::: ФРАГМЕНТ ДОКУМЕНТА :::
Отсюда становится яснее, что - и почему - к полному, законченному нигилизму принадлежит “переоценка всех ценностей” и как этой переоценке предшествует, потом сопровождая ее, своеобразное состояние взвешенности. Это состояние взвешенности, когда прежние ценности низложены, а новые еще не положены, коренится в том, что нет никакой истины в себе, но истина все равно есть. Истина, однако, должна каждый раз определяться заново. “Аналитикой” уже пробуждается предчувствие, что “воля к истине” как запрос на значимое и законодательное есть запрос на власть и в качестве такового легитимируется только волей к власти и как вид воли к власти. Охарактеризованное выше промежуточное состояние есть “крайний нигилизм”, который, собственно, познает и высказывает, что нет никакой истины в себе. Этот нигилизм в свою очередь двузначен:

“А. Нигилизм как признак возрастания мощи духа: активный нигилизм.

В. Нигилизм как закат и уход мощи духа: пассивный нигилизм” (№ 22; весна - осень 1887 г.).

Пассивный нигилизм довольствуется малым: нет истины в себе; это для него одновременно означает: не существует вообще никакой истины. Активный нигилизм, наоборот, вступает га путь определения истины в ее существе из источника, из которого все получает свою определимость и определенность. Активный нигилизм познает истину как вид воли к власти и как ценность определенного ранга.
:::
• КОРОТКАЯ ЗАДАЧА: Напечатайте дословно часть приведенного выше текста о нигилизме от «В. Нигилизм как» до «ценность определенного ранга.» включительно.
::: ФРАГМЕНТ НАБОРА ДАННЫХ :::
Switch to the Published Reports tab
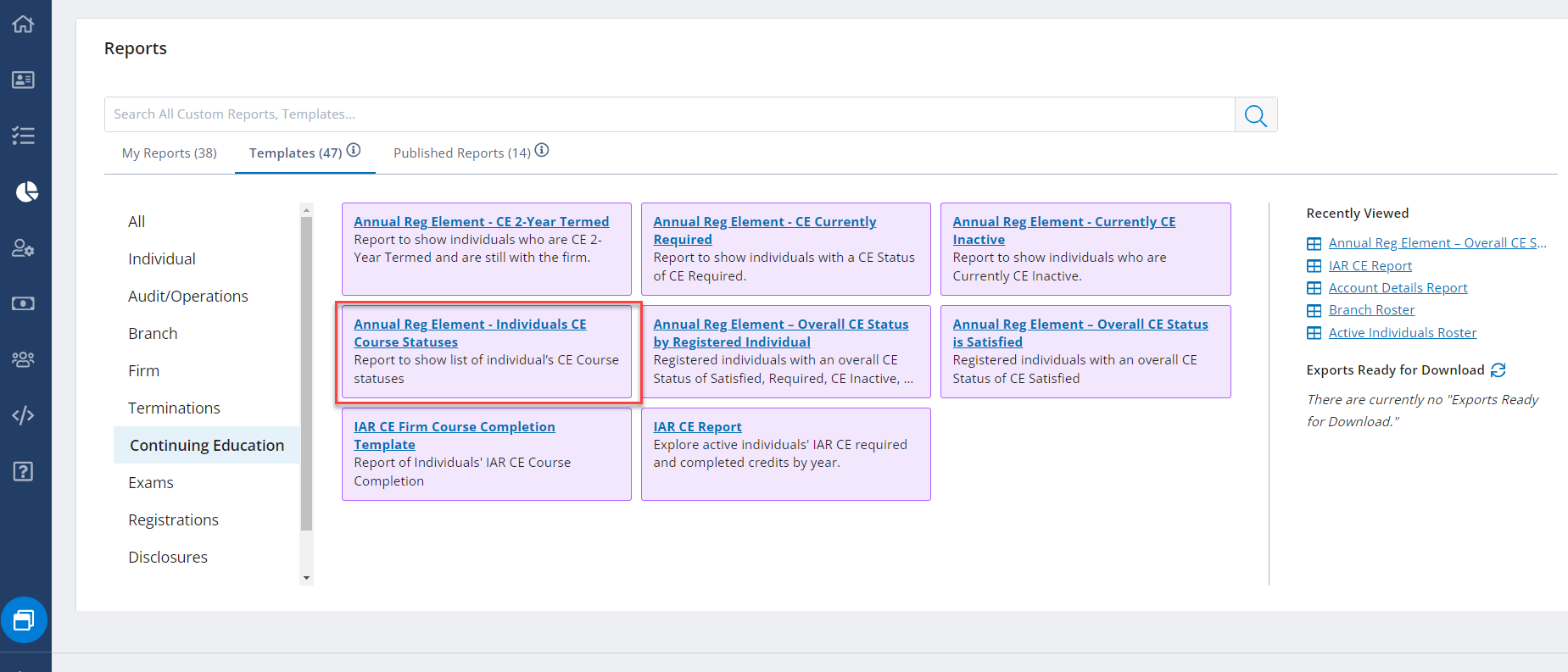The height and width of the screenshot is (672, 1568). click(x=461, y=153)
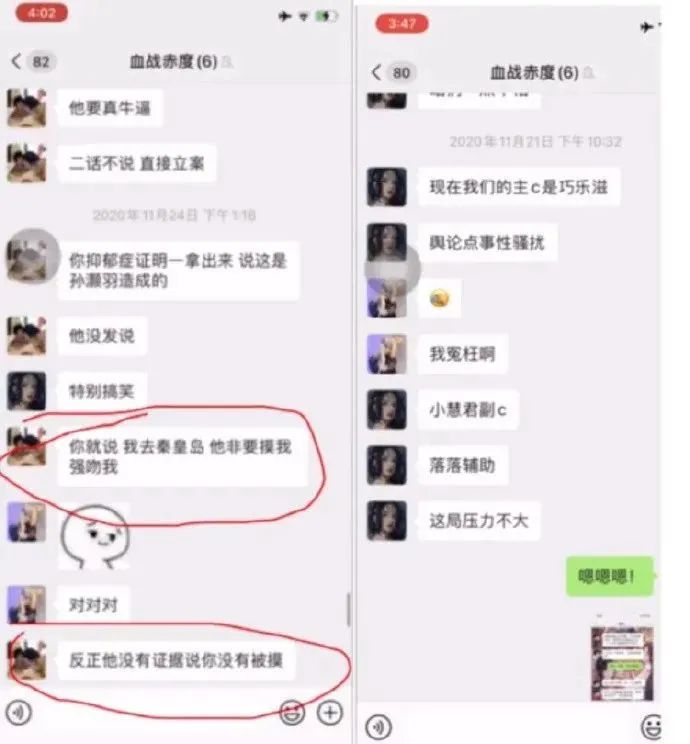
:::
• ОТВЕТ НА ЗАДАЧУ:
В. Нигилизм как закат и уход мощи духа: пассивный нигилизм” (№ 22; весна - осень 1887 г.).

Пассивный нигилизм довольствуется малым: нет истины в себе; это для него одновременно означает: не существует вообще никакой истины. Активный нигилизм, наоборот, вступает га путь определения истины в ее существе из источника, из которого все получает свою определимость и определенность. Активный нигилизм познает истину как вид воли к власти и как ценность определенного ранга.